Selasa 24 May 2022 08:04 WIB

Kemendagri Ungkap Contoh Nama Aneh yang Dihindari di KTP-El

Nama dalam pencatatan KTP-el minimal dua kata dan maksimal 60 karakter.

Rep: Mimi Kartika / Red: Ilham Tirta
Direktur Jenderal Kependudukan dan Pencatatan Sipil Zudan Arif Fakrulloh.
Foto: Yogi Ardhi/Republika
Direktur Jenderal Kependudukan dan Pencatatan Sipil Zudan Arif Fakrulloh.

REPUBLIKA.CO.ID, JAKARTA -- Kementerian Dalam Negeri (Kemendagri) menerbitkan Peraturan Mendagri (Permendagri) Nomor 73 Tahun 2022 tentang Pedoman Pencatatan Nama pada Dokumen Kependudukan. Aturan ini disebut untuk menghindari nama-nama aneh pada dokumen kependudukan seperti kartu tanda penduduk elektronik (KTP-el).

Berdasarkan basis data kependudukan Sistem Informasi Administrasi Kependudukan (SIAK), terdapat nama-nama yang jumlah hurufnya terlalu banyak dan panjang, sehingga melebihi ketentuan karakter pada aplikasi dan formulir dokumen.

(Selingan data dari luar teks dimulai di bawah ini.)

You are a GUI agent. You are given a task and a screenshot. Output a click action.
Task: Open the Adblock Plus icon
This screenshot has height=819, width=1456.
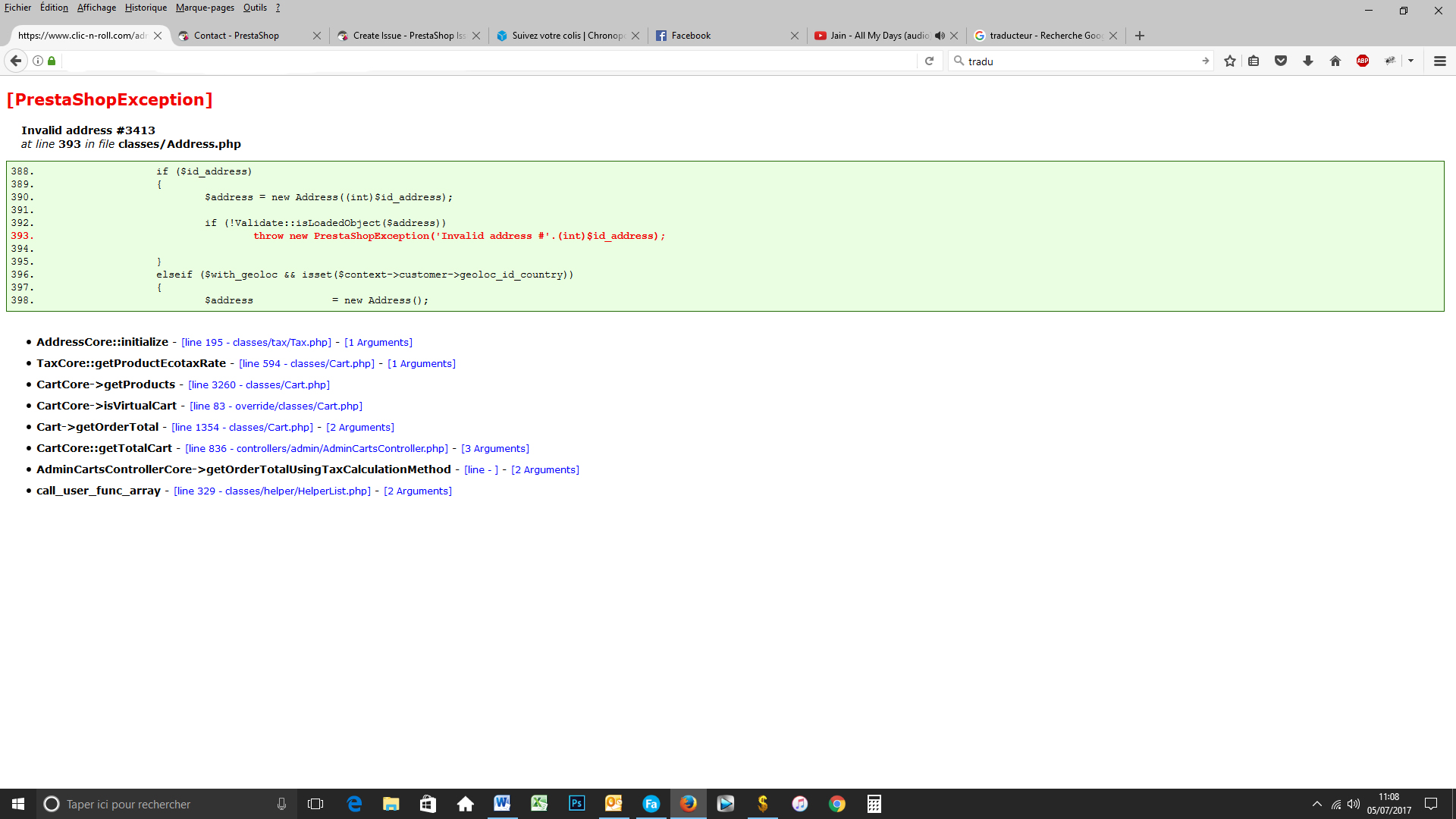pyautogui.click(x=1363, y=61)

Ada pula nama yang terdiri dari satu huruf saja atau bermakna negatif.

Baca Juga

"Contoh Ikajek Bagas Paksi Wahyu Sarjana Kesuma Adi, Emeralda Insani Nuansa Singgasana Pelangi Jelita Dialiran Sungai Pasadena. Terdapat pula nama yang terdiri dari 1 huruf dan nama yang disingkat sehingga dapat diartikan berbagai macam, contoh A,  M Panji, A Hakam AS Arany, K D Katherina Hasan. Juga ada nama yang mempunyai makna negatif, contoh Jelek, Orang Gila, H Iblis, Aji Setan, Neraka IU," ujar Direktur Jenderal Kependudukan dan Pencatatan Sipil (Dukcapil) Kemendagri Zudan Arif Fakrulloh dalam siaran tertulisnya, Senin (23/5/2022).

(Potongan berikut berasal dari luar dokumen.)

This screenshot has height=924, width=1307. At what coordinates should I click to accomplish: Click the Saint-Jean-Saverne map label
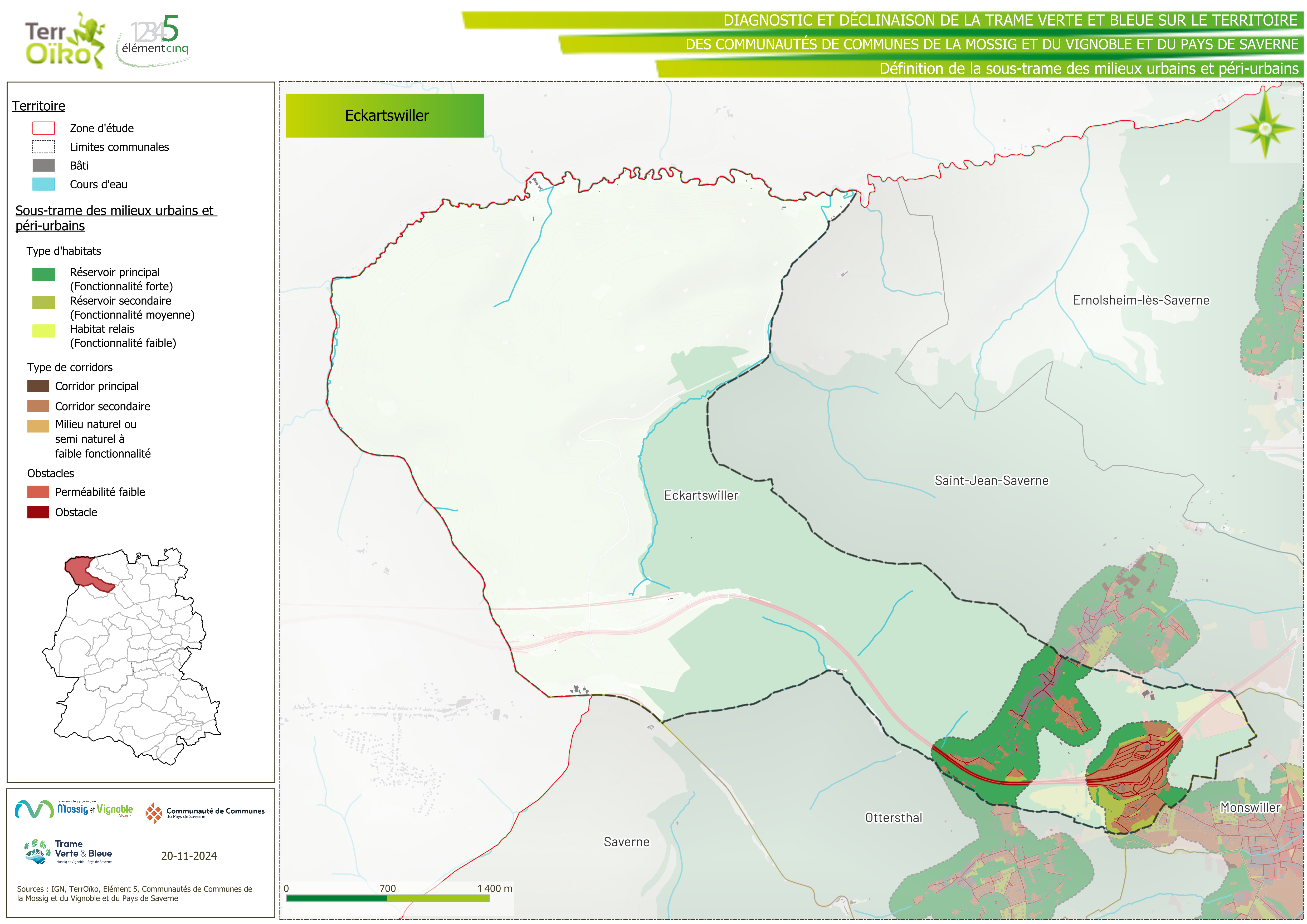[x=991, y=481]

Selain itu, ada juga yang menamakan anak menggunakan nama lembaga negara, mewakili atau menyerupai jabatan, pangkat, dan penghargaan, seperti Mahkamah Agung, Bapak Presiden, Polisi, Bupati, Walikota. Banyak pula nama yang bertentangan dengan norma kesusilaan.

"Contoh Pantat, Aurel Vagina, Penis Lambe. Ada juga nama yang merendahkan diri sendiri dan bisa menjadi bahan perundungan, contoh Erdawati Jablay Manula, Lonte, Asu, Ereksi Biantama. Selain itu ada nama-nama yang berpengaruh negatif pada kondisi anak, contoh Tikus, Bodoh, Orang Gila," kata Zudan.

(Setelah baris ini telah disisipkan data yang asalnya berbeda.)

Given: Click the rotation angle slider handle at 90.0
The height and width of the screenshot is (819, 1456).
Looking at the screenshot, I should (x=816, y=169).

Menurut Zudan, memperhatikan contoh nama seperti di atas dapat mengakibatkan nama yang terlalu panjang. Hal ini menyebabkan sulitnya penulisan nama lengkap pada basis data maupun dokumen fisik, seperti KTA lahir, KTP-el, Kartu Identitas Anak, Surat Izin Mengemudi, paspor, STNK, ijazah, dan ATM Bank.

Kemudian, nama seperti itu dapat menyebabkan perbedaan penulisan nama seseorang pada dokumen yang dimiliki oleh satu orang yang sama. Hal ini karena keterbatasan jumlah karakter pada masing-masing dokumen.

Zudan mencontohkan, panjang nama di KTP-el akan jatuh ke baris kedua dan terpotong jika lebih dari 30 karakter. Di samping itu, nama-nama yang bermakna negatif, bertentangan dengan norma agama, kesopanan, dan kesusilaan akan menjadi beban pikiran terhadap perkembangan anak sampai dewasa, seumur hidup, bahkan berketurunan, karena nama diberikan hanya sekali dalam seumur hidup.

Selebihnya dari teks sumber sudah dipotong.